On New Year's Day two years ago, as he lay on the ground unable to move because of a broken ankle, Xavier Wimes was shot 12 times.
Federal prosecutors say the man who killed Wimes was Dalvon Curry, a member of the CBL/BFL gang that controlled turf around Towne Gardens Plaza.
And it wasn't Curry's only murder, they claim.
He also is accused of killing 19-year-old Jaquan Sullivan as part of a gang feud two years earlier.
On Wednesday, Curry, who has maintained his innocence since his arrest last year, stood in a downtown courtroom and listened as the government painted him as a brutal murderer.
"The defendant and his fellow gang members were merchants of misery and death," Assistant U.S. Attorney Seth T. Molisani said in his opening statement. "He was a violent shooter and enforcer for the gang.
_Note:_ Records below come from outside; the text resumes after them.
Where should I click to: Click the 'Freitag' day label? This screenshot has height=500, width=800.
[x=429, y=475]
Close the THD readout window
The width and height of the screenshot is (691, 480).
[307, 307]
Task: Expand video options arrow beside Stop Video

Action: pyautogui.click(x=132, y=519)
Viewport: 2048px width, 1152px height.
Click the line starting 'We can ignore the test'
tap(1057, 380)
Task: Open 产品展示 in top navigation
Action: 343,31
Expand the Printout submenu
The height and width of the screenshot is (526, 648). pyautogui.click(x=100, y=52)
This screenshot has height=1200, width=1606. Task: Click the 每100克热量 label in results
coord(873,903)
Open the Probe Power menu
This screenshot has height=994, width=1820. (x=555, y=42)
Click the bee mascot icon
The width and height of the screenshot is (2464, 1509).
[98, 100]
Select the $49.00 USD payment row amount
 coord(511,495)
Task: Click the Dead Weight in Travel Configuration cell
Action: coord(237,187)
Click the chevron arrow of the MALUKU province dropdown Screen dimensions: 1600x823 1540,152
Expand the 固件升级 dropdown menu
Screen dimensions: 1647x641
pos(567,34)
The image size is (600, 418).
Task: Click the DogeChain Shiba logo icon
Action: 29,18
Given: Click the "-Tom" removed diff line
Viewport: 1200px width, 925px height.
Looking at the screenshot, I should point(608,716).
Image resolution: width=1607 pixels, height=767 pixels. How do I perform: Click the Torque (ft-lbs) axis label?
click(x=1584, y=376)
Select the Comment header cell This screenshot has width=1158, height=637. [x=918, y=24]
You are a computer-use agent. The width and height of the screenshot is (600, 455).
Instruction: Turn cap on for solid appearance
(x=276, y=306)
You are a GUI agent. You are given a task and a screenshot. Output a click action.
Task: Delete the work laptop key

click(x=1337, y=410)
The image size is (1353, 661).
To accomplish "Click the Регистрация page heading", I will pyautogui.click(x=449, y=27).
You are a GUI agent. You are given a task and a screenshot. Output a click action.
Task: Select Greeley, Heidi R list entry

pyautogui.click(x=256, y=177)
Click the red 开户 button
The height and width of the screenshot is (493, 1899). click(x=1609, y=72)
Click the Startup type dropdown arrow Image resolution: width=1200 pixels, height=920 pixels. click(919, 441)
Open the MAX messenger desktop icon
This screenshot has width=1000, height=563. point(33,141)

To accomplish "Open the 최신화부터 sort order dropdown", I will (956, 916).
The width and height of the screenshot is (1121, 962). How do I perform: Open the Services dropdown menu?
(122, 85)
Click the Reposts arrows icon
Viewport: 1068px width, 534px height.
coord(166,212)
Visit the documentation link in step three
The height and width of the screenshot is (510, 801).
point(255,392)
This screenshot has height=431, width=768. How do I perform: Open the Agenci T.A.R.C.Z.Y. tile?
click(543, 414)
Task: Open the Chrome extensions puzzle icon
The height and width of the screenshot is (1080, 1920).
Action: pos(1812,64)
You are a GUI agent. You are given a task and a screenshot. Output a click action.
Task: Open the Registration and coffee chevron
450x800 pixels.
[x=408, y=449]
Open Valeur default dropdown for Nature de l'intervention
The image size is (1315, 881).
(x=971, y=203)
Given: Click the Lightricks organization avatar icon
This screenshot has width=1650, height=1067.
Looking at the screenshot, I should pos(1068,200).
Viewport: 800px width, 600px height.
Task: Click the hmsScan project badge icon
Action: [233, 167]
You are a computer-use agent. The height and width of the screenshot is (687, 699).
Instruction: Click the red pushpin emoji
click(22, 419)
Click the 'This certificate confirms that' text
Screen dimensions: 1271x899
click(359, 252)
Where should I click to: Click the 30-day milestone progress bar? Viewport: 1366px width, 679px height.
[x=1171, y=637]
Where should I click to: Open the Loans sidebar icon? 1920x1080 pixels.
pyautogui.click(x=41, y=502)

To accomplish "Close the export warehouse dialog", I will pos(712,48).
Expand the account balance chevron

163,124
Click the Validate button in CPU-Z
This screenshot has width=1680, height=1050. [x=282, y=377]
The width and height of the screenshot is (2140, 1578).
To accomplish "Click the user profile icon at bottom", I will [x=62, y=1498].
He was a respected killer."
Curry's lawyer countered by reminding the jury about the presumption of innocence and the deals struck by those expected to testify against him.
From Day One, Curry was the main target of a federal investigation that focused on gang rivalries in the neighborhood near Jefferson Avenue and William Street.
Investigated by the FBI and Buffalo police, the CBL/BFL gang is believed to have formed 10 years ago and used the neighborhood around Towne Gardens Plaza as its base of operations.
Molisani said the gang's moniker stands for "Cash Been Long," or "City of Brotherly Love," and Brothers For Life" or "Be Forever Loyal."
The gang relied on heroin, fentanyl, crack cocaine and marijuana sales to thrive, and prosecutors said it was rivalries with other gangs that led to Curry's killings.
In the case of Wimes, a fellow CBL/BFL gang member, it was Curry's trashing of his dead cousin, a rival gang member, on social media that gave rise to their confrontation at a New Year's Eve party.
After Wimes struck Curry in the head, Curry retaliated by shooting him several times.
"He unloaded round after round after round," Molisani told the jury. "Xavier Wimes was executed in cold blood by members of his own gang."
The government also took the jury through a series of gang shootings in 2015 that led to another social media confrontation, this one between Curry and Sullivan.
In the end, Molisani said, the two gang rivals crossed paths on Parkdale Avenue on the city's West Side and exchanged gunfire. He said Curry would later admit to fellow gang members that he killed Sullivan.
"This defendant told them, Sullivan wasn't fast enough on the draw," he told the jury.
Curry, the only CBL/BFL member to stand trial, is expected to argue that he knew some of the people involved in wrongdoing but wasn't part of their criminal activity.
"This case is about an attack on the presumption of innocence," said defense lawyer Kevin W. Spitler. "These were a bunch of guys who were just knocking around."
Spitler said the government's case relies on the testimony of witnesses who agreed to cooperate with the government in return for leniency in their own sentencing.
"They said what they said to make a deal," he told the jury.
Expected to last about seven weeks, Curry's jury trial will include rap music videos that prosecutors say were produced by members of the CBL/BFL gang and that help prove their drug dealing and use of violence.
Spitler has objected to the videos – he views them as unfairly prejudicial – but U.S. District Judge Lawrence J. Vilardo has indicated he will allow them in as evidence.
Earlier this month, on the eve of Curry's first scheduled trial, his two co-defendants took plea deals that left him as the sole defendant on trial.
Larell Watkins, one of the two co-defendants who pleaded guilty, admitted he was the one who supplied the gun that killed Wimes. He did not name the "co-defendant" who pulled the trigger that night.
Maurice Rice, the other co-defendant who pleaded guilty, admitted trying to kill three rival gang members in retaliation for other shootings, as well as selling heroin and fentanyl, including the fentanyl that killed a Lackawanna man.
During the trial, the government also will be represented by Assistant U.S. Attorneys Paul C. Parisi and Christopher O. Taylor.